Previously Bradley was Brady-Johnson Professor of Grand Strategy and founder and faculty director of the Yale Global Health Leadership Institute at Yale University. She was also the head of Branford College at Yale University. In 2018, she was named a member of the Council of Foreign Affairs and elected to the National Academy of Medicine.

Bradley has published more than 300 peer-reviewed papers and has co-authored three books including The American Healthcare Paradox: Why Spending More Is Getting Us Less.

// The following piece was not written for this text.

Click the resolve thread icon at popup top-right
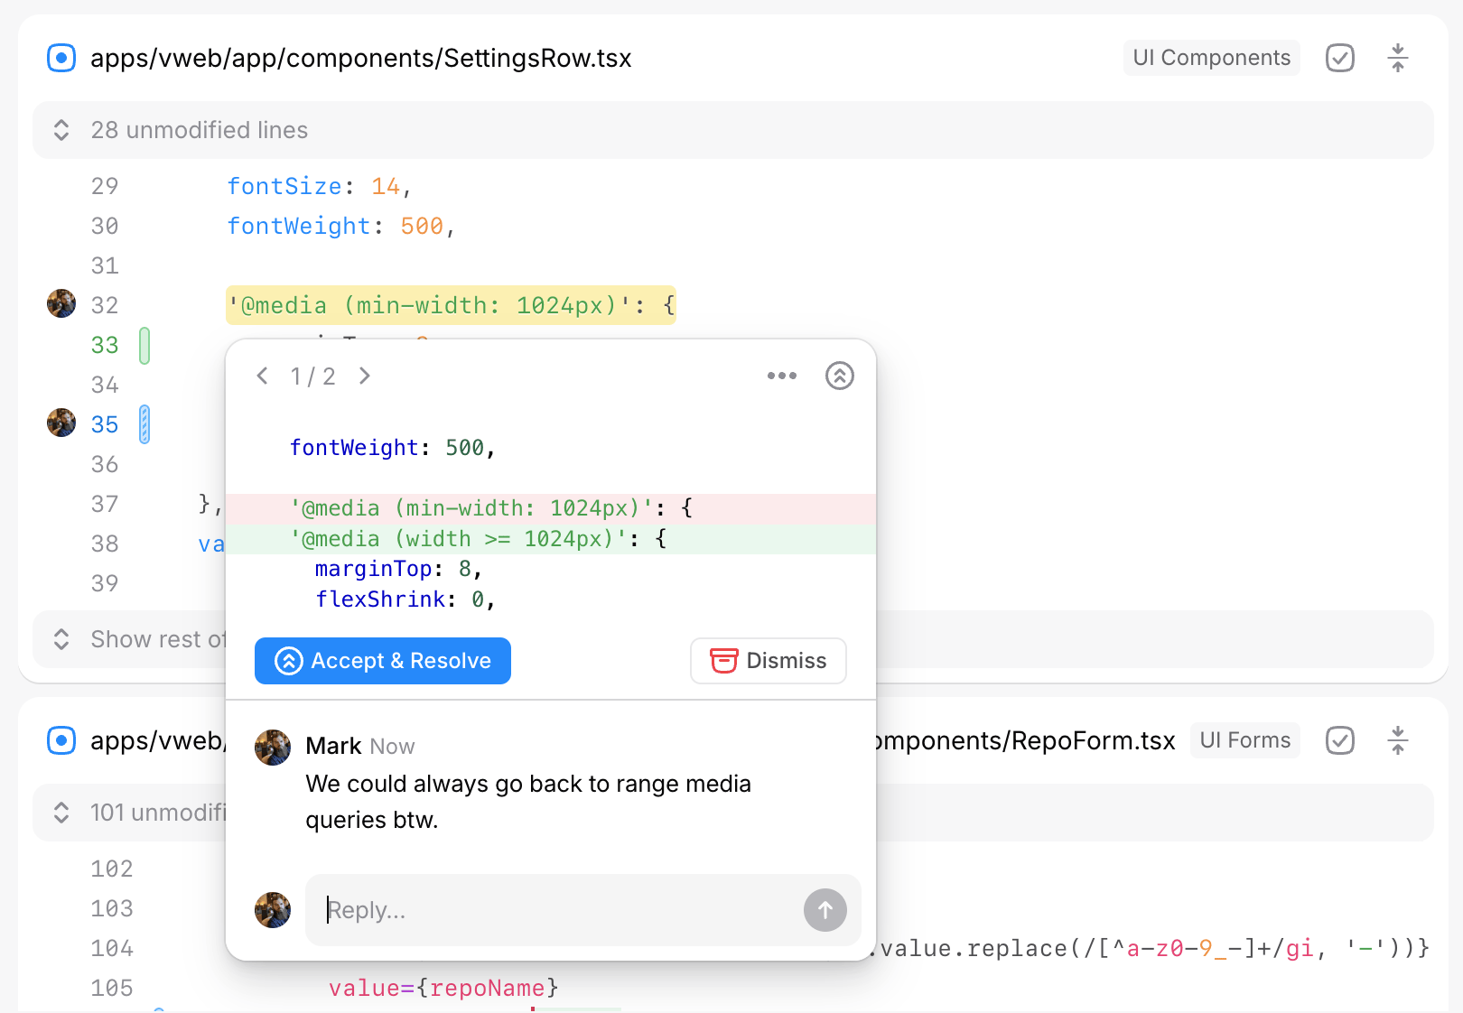1463x1013 pixels. tap(839, 376)
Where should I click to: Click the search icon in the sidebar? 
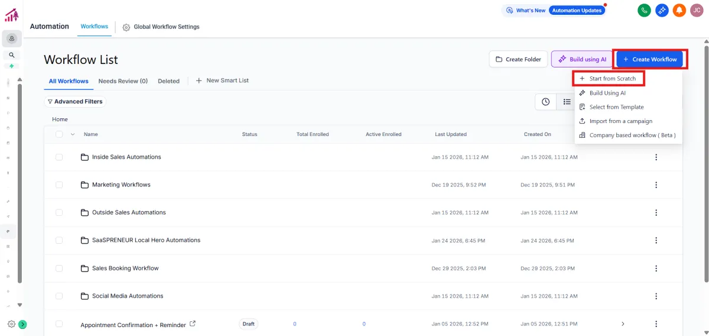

== Education and early career ==

Bradley graduated magna cum laude from Harvard University in 1984 with a Bachelor of Arts in economics. She received an MBA from the University of Chicago in 1986 specializing in health administration and organizational behavior. She earned her Ph.D. in 1996 from Yale University with a concentration in health policy and health economics.

Bradley was a hospital administrator at Massachusetts General Hospital before leading the Health Management Program at the Yale School of Public Health, Health Policy and Administration. She coordinated health management teaching efforts in joint programs for business and medical students at Yale University.

== Research and publications ==

Bradley's research focused on strengthening health care systems around the globe, including within the US, UK, China and several countries in Africa. Domestically, she has contributed to several projects including improving quality of cardiovascular care within hospital settings, understanding the relationship between state level social service spending and health outcomes, and improving the transition from acute to hospice and palliative care.

=== Articles and chapters ===

Bradley has published more than 335 peer-reviewed papers, some of which include:

- Leveraging the Social Determinants of Health: What Works?
- The Impact of Reported Hospice Preferred Practices on Hospital Utilization at the End of Life
- Variation In Health Outcomes: The Role Of Spending On Social Services, Public Health, And Health Care, 2000–09
- Patterns of collaboration among health care and social service providers in communities with lower health care utilization and costs
- Association between community social capital and hospital readmission rates
- Management Matters: A Leverage Point for Health Systems Strengthening in Global Health
- District-level health management and health system performance

===Books ===

- Shortell and Kaluzny's Healthcare Management: Organization, Design and Behavior, 7th edition (Clifton Park, NY: Delmar, 2019).
- The American Health Care Paradox: Why Spending More Is Getting Us Less (New York, NY: Perseus Book Group, 2013).
- Public and Private Responsibilities in Long Term Care (Baltimore, MD: The Johns Hopkins University Press, 1998).

== International work ==

Bradley has led health system strengthening projects in international settings including China, Ethiopia, India, Liberia, Rwanda, South Africa and the United Kingdom and with Vassar is implementing a liberal arts curriculum in collaboration with the University of Global Health Equity and Partners in Health in Rwanda.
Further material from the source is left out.